Thursday, April 10, 2014

Sunday, January 24, 2010 -- A DAY WITHOUT ELECTRICITY OR WATER

Sometime in the night the city experienced a citywide power failure, which meant no fan and no water. We woke at 6:30 but lazed in bed until 8 before going out unwashed and unrested to find coffee and breakfast. Most of the small restaurants on Calle La Calzada where we’d eaten the previous night were closed or did not have coffee—no generators going—so we walked across Park Colón to the Hotel Alhambra and had mediocre, high-priced, touristy Nica breakfasts (rice, beans, eggs) in its Café Deliet while deciding on our plan of attack.

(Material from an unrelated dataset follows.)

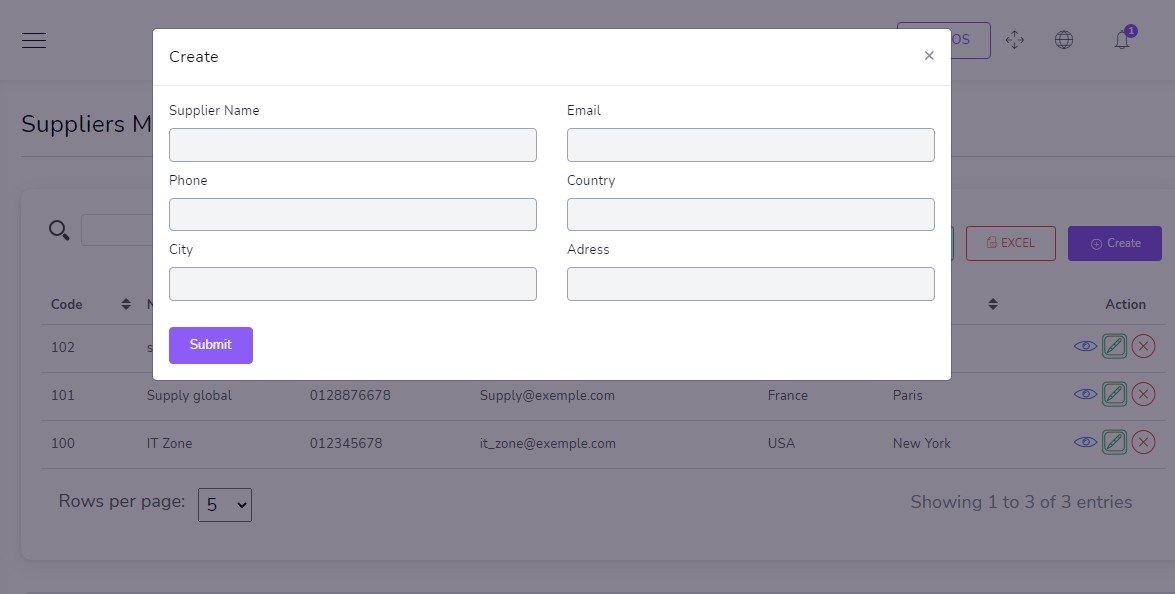
Task: Sort table by Code column
Action: [x=126, y=304]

Granada ‘s touristy Calle La Calzada deserted the Sunday morning after our arrival. Besides being Sunday, the whole city was without electricity and water. Too many turista taking hot showers methinks. 
Alhambra courtyard and pool
Jess skipped back to Tierra Tours on Calle La Calzada and they helped her arrange for our flights to San Carlos and for island and volcano tours. She really wanted to skip the Isleta Tour and ride the hostel bikes to and around the islands. They were only 5 miles away or so. Any other time this would have been my choice too and a snap, but at the time, all the ailments of age and the sedentary life I’d been living had caught up to me. I was a wreck—my right hip was paining me and making it difficult to walk, my feet were still swollen from all the bus sitting, my Achilles tendonitis was unrelenting, and my thermostat was constantly on boil. I privately vowed to get in shape when I got home.

Right across from the hotel restaurant were several rickety carriages pulled by bony horses. We took a half-hour horse and buggy ride around the city, looking with interest at the pastel painted facades.




When we got back to the park, I bought a little ruffled street-vendor-type apron for Sonja, and we bought a cold juice, and then we returned to our hotel. There was still no electricity or water. The proprietress told us that the water would be turned on at 2 pm. Jess moved us upstairs to a larger, breezier room but checked only with Eva, the chambermaid who was cleaning it, and not with the proprietress. The proprietress later had words with her chambermaid, which we surmised was a dressing down. Twice they’d had to re-clean a room because of our moves. At 2:45 there was still no water or electricity.

At 3 pm we walked to Tierra Tours and took a panga (little wooden boat with bus-like seats and a roof) tour of Las Isletas, a miniature archipelago of 365 tiny tropical islands. There were big, rich houses on many of these islands that were created when Volcán Mombacho threw off huge chunks of lava 10,000 years ago. On Isla de Los Monos (Monkey Island) our guide called down two white-faced and three spider monkeys for the amusement of those in the boat. He fed them cookies. The panga also stopped at an old fort/museum and we dutifully toured it and took pix of each other, despite hoards of mosquitoes. Then we motored to “Restaurant Island” were we were free for half an hour to get a drink etc.  We found a cool spot by the dock and watched kids jump off a nearby diving board set in the concrete wall. Had I been able, a bicycle tour would have been much more fun. 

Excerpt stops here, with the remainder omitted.